Many enterprises, such as those that outsource their content delivery requirements, also implement their business services as multi-tier (n-tier) applications. In a representative n-tiered application, Web-based technologies are used as an outer (a first or “presentation”) tier to interface users to the application, and one or more other tiers comprise middleware that provides the core business logic and/or that integrates the application with existing enterprise information systems. The Java 2 Platform, Enterprise Edition (J2EE™)is a technology and an associated component-based model that reduces the cost and complexity of developing such multi-tier, enterprise services. The J2EE runtime environment defines several types of application components that can be used to build services. These include (a) Web tier components (e.g., servlets, JSP pages, Java beans, filters, and web event listeners), which are components that typically execute in a web server and respond to HTTP requests from web clients, and (b) Enterprise tier components (e.g., session beans, entity beans and message driven beans, which may be developed as Enterprise JavaBeans™ (EJB™)), that include the business logic and that execute in a managed environment to support transactions. Runtime support for J2EE application components are provided by so-called “containers,” with a Web container supporting the Web tier components, and an Enterprise container supporting the Enterprise tier components. Containers execute the application components and provide utility services. J2EE-compliant servers provide deployment, management and execution support for conforming application components.
Provisioning server-side Java applications or application components to run on CDN edge servers presents complex deployment and operational issues. A solution is described in commonly-owned, copending application Ser. No. 10/340,206, filed Jan. 11, 2003, titled “Java Application Framework For Use In A Content Delivery Network.” According to that document, given edge servers in the CDN are provisioned with application server code used to execute Web tier components of an application (an “edge-enabled application”). Business applications running on the CDN using this framework can create, access and modify state for each client. Over time, a single client may access a given application on different CDN edge servers within the same region and even across different regions. Each time, the application may need to access the latest “state” of the client even if the state was last modified by an application on a different server.

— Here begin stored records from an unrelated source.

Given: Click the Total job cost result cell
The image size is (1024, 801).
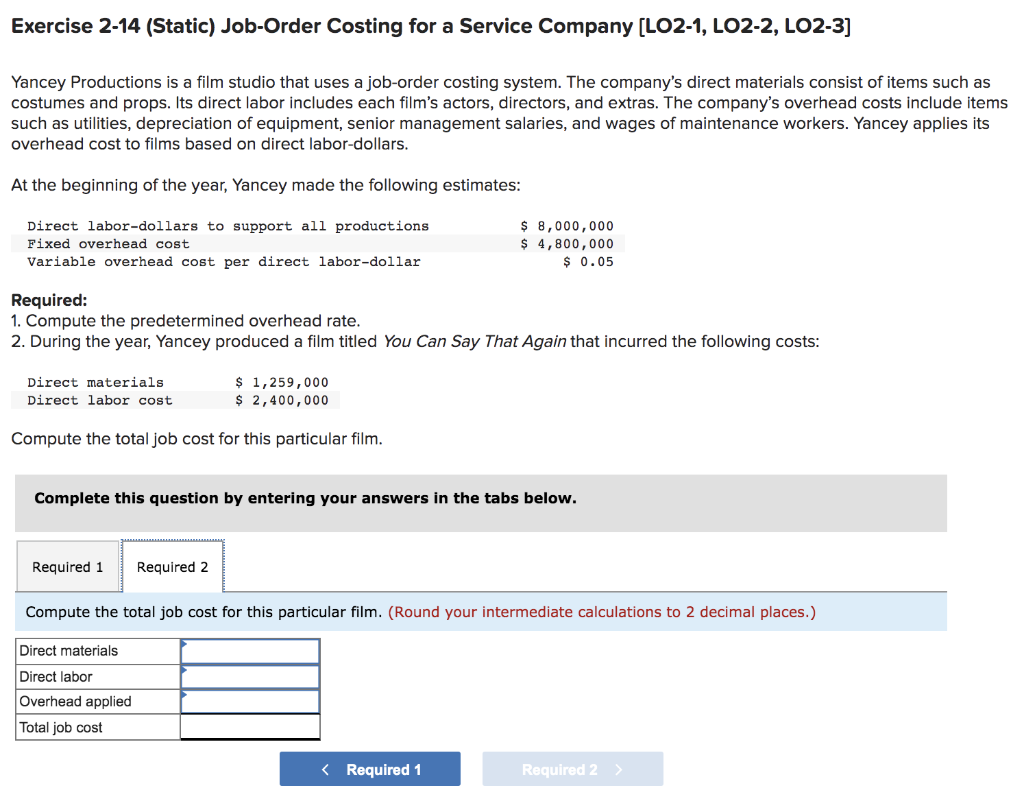Looking at the screenshot, I should pyautogui.click(x=250, y=727).
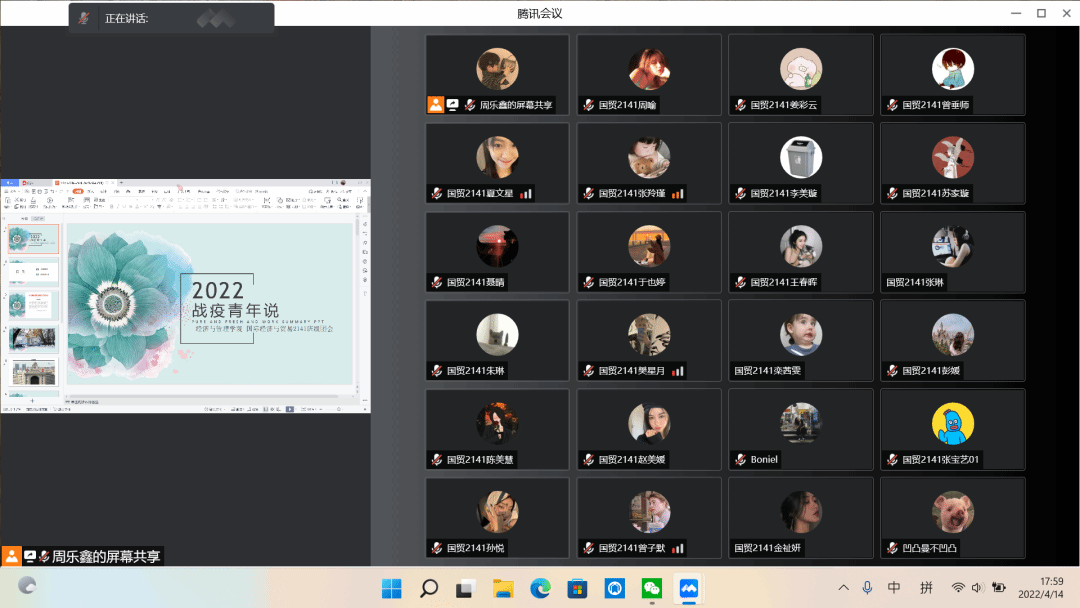This screenshot has width=1080, height=608.
Task: Click the orange host icon on 周乐鑫's tile
Action: coord(435,105)
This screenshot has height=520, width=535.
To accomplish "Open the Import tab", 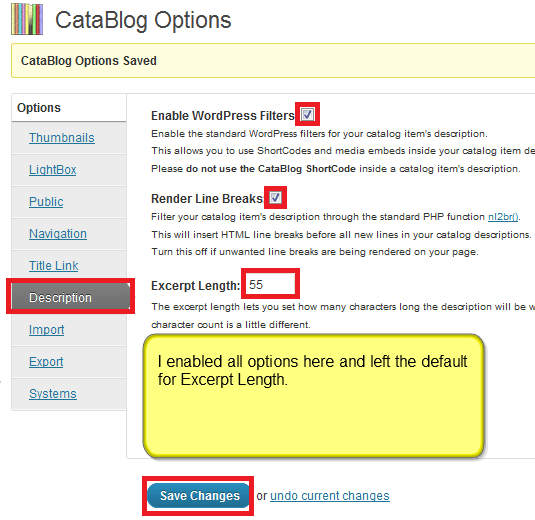I will 46,330.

The difficulty arises when a process or a machine that last modified the state dies or is temporarily or permanently unavailable. Thus, an important problem that needs to be solved in the context of a CDN in which an application framework is supported is the management of user session state.
As is well-known, components in the web-tier of an enterprise application, such as servlets, typically store user session state in objects. These objects are stored in the web-tier container. Throughout a user session, the state of the session is made available to all servlets within the web-tier container, e.g., through a mechanism such as a map (hash) lookup. While this scheme may work for single process web containers, it cannot be scaled to work within a CDN, where an end user may be mapped, within the same session, to a set of servers within the CDN region or across one or more regions.
The present invention provides several solutions to address this problem.